Et si la meilleure façon de faire un portrait de femme, c'était de ne pas la raconter, et tant qu'à faire, de ne pas se la raconter? De la laisser conter. Et déchanter. Le film de Claire Denis – co-écrit avec Christine Angot – débute de près, de très près, par une scène de chair et de souffle, d'endurance, presque, où l'ardeur se mue peu à peu en impatience.
Pesanteur des hommes – celle, gavé d'assurance, du banquier; celle, tergiversante, de l'acteur de théâtre; celle, inconsistante, de l'ex-mari; celle du tendeur de perches, etc —et face à eux, malgré la précarité des affects et la soif de tendresse, une femme légère, trop légère peut-être à force de ne plus savoir où poser son cœur. Le désarroi filmé en mode souvent comique – conversations piégées par l'attente des corps, gestes arrêtés par les mots de trop. Au centre des valses-regrets et des hésitations-remords, donc, une peintre qui perd pied mais rebondit d'autant, Isabelle, jouée par une Juliette Binoche sismographique, dont le visage enregistre imperceptiblement les moindres écarts de température sentimentale, ses yeux captant autant qu'émettant au milieu du grand bavardages des mâles.

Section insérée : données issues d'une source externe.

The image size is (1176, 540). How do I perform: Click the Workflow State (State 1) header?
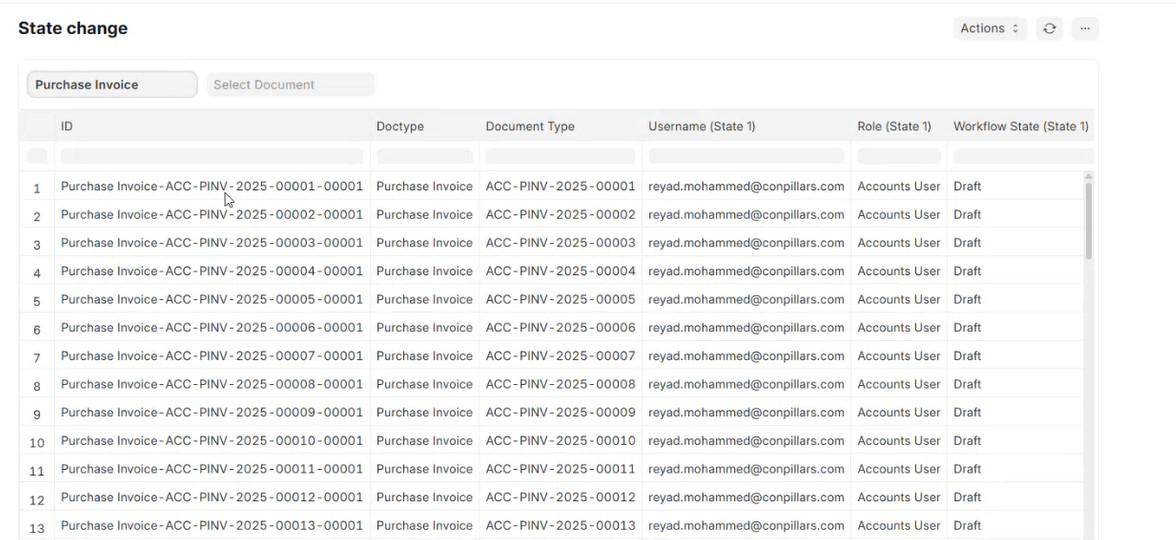pyautogui.click(x=1020, y=126)
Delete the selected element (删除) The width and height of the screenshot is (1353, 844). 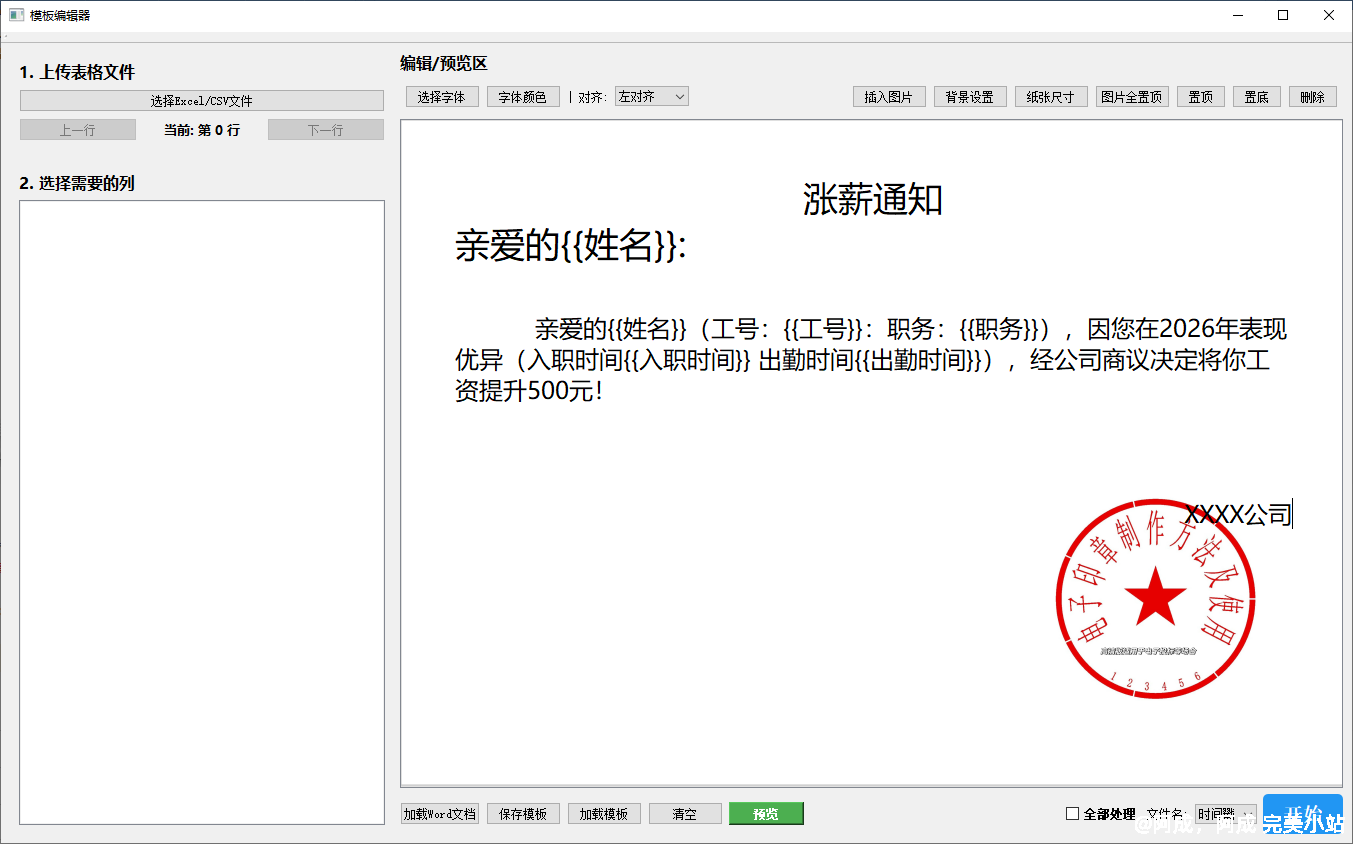click(1312, 96)
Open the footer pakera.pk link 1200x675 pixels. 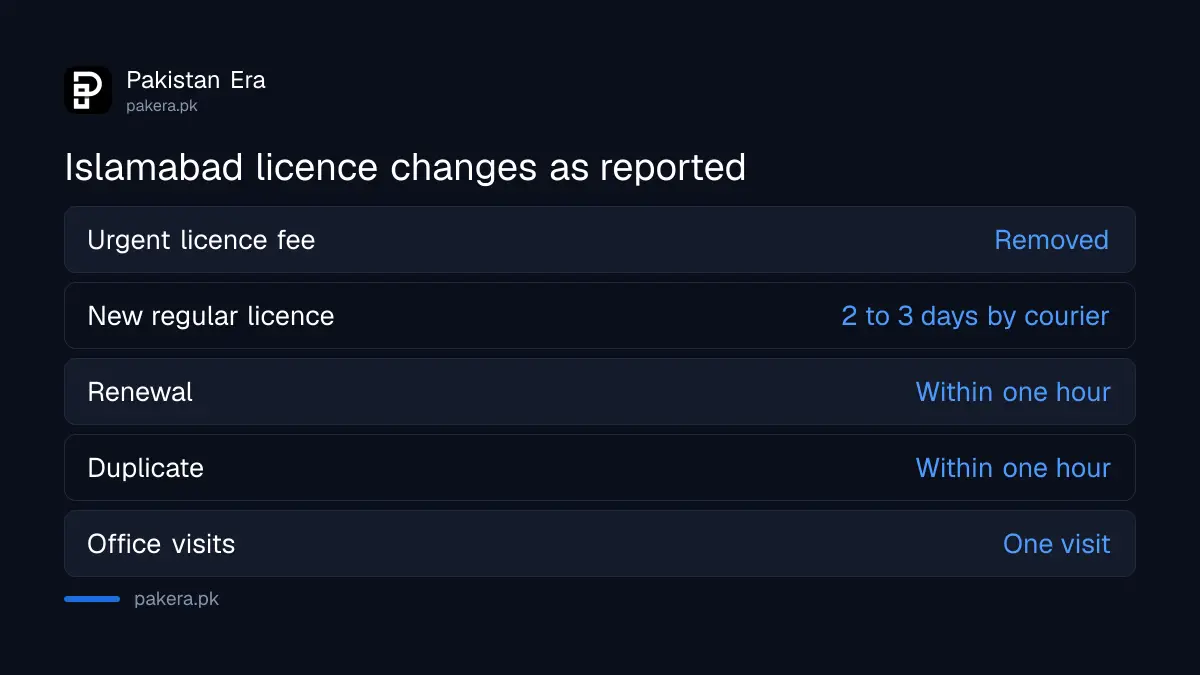pyautogui.click(x=176, y=600)
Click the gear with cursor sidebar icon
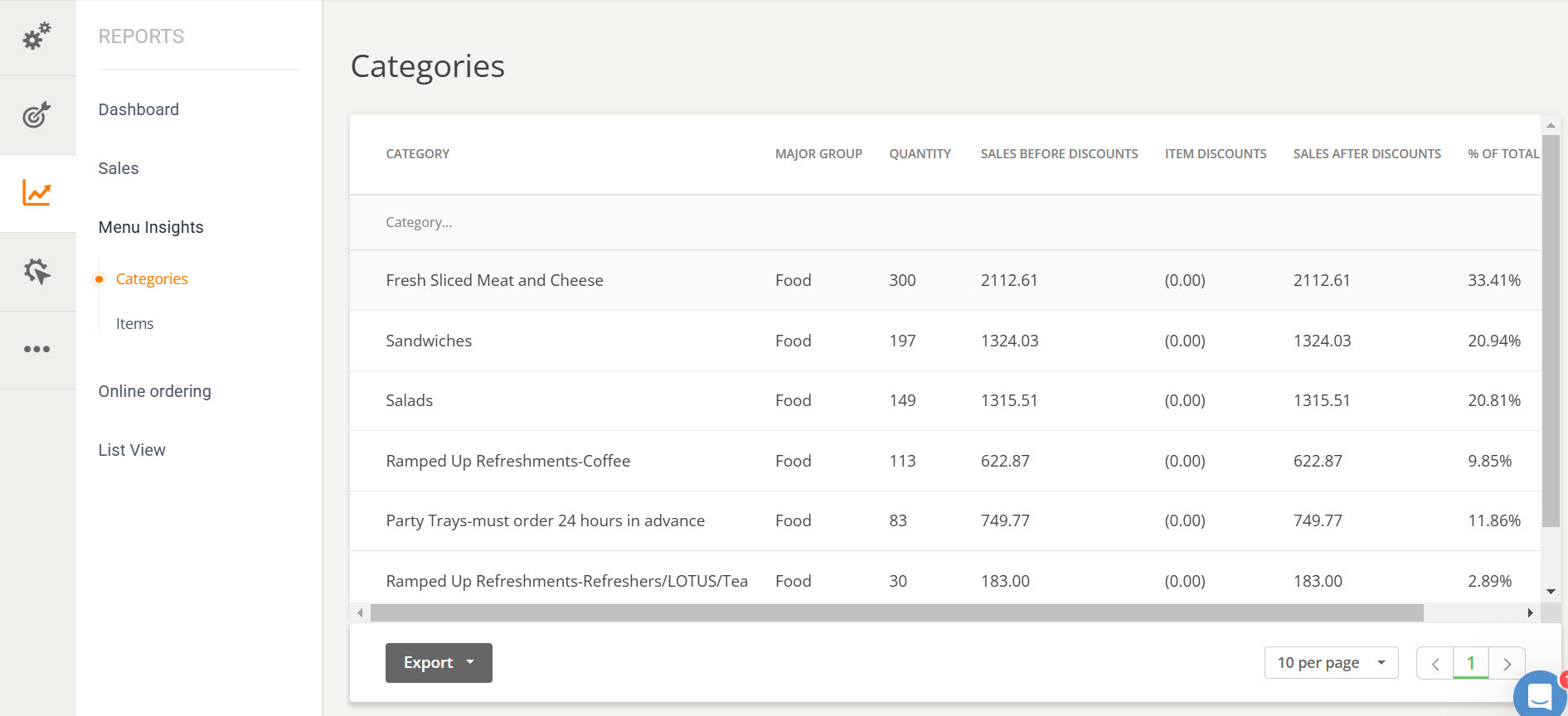The height and width of the screenshot is (716, 1568). [36, 271]
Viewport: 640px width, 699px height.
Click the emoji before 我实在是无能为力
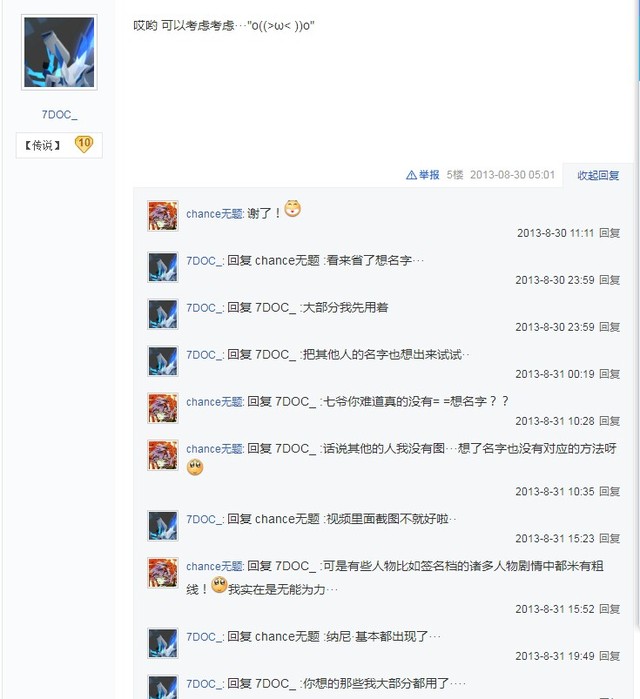(x=219, y=585)
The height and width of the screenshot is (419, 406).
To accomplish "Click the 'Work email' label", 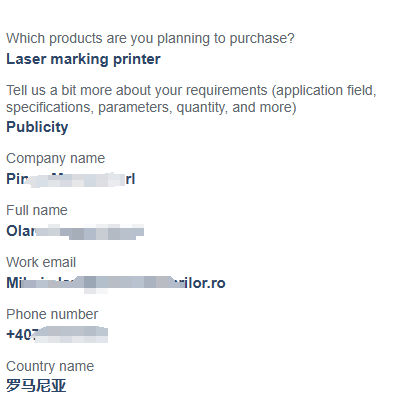I will (41, 262).
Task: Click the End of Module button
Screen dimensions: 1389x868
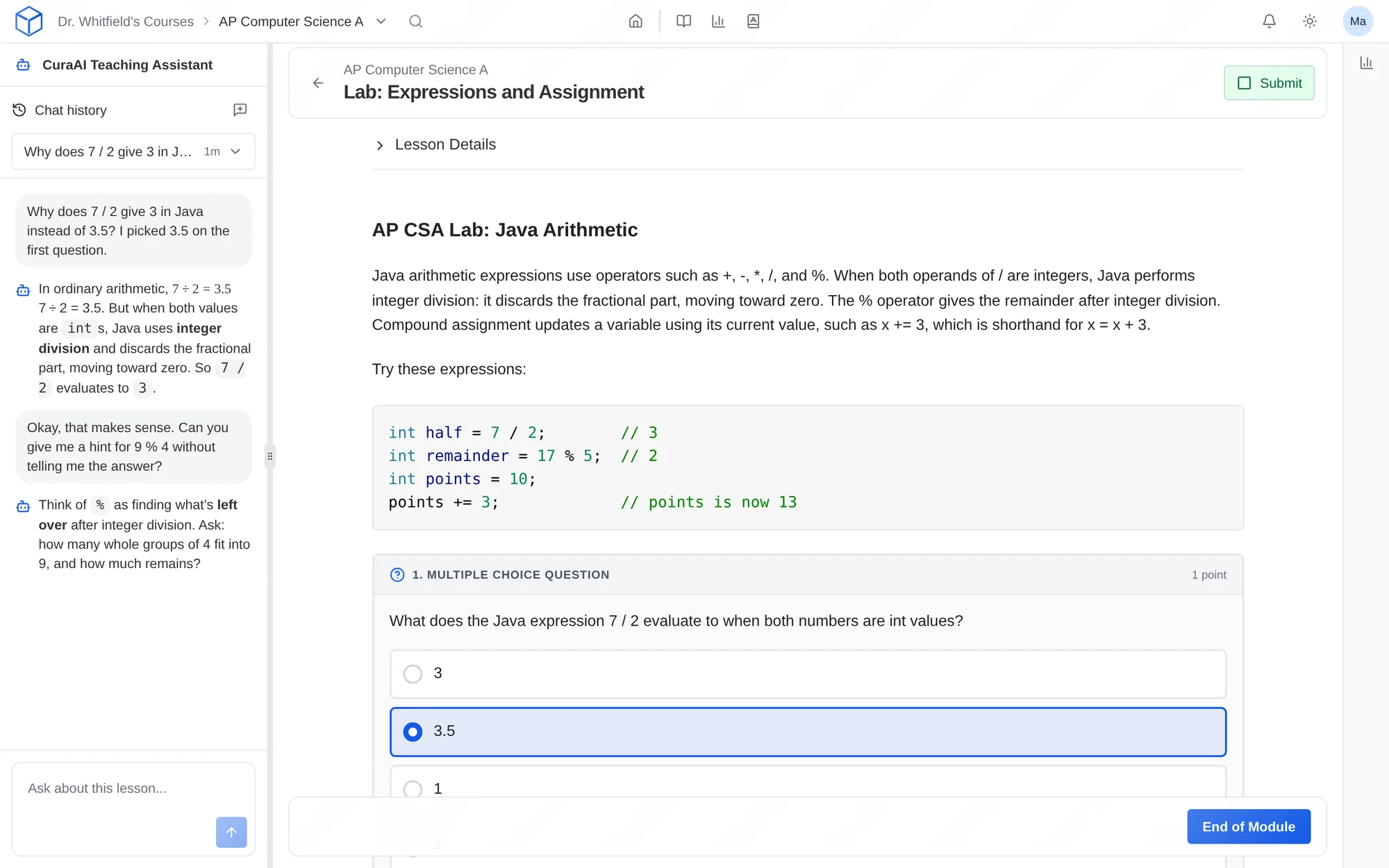Action: point(1249,826)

La narration s'éclipse au profit des scènes, les paroles recouvrent les paroles, et la magie se réfugie dans le geste. Nombreux plans des pieds d'Isabelle, qu'on voit peindre en marchant sur sa toile ou ôter ses bottes comme on met bas un masque. Oscillant entre le carpe diem et le magno amore, une femme solaire qui veut la lune ou rien.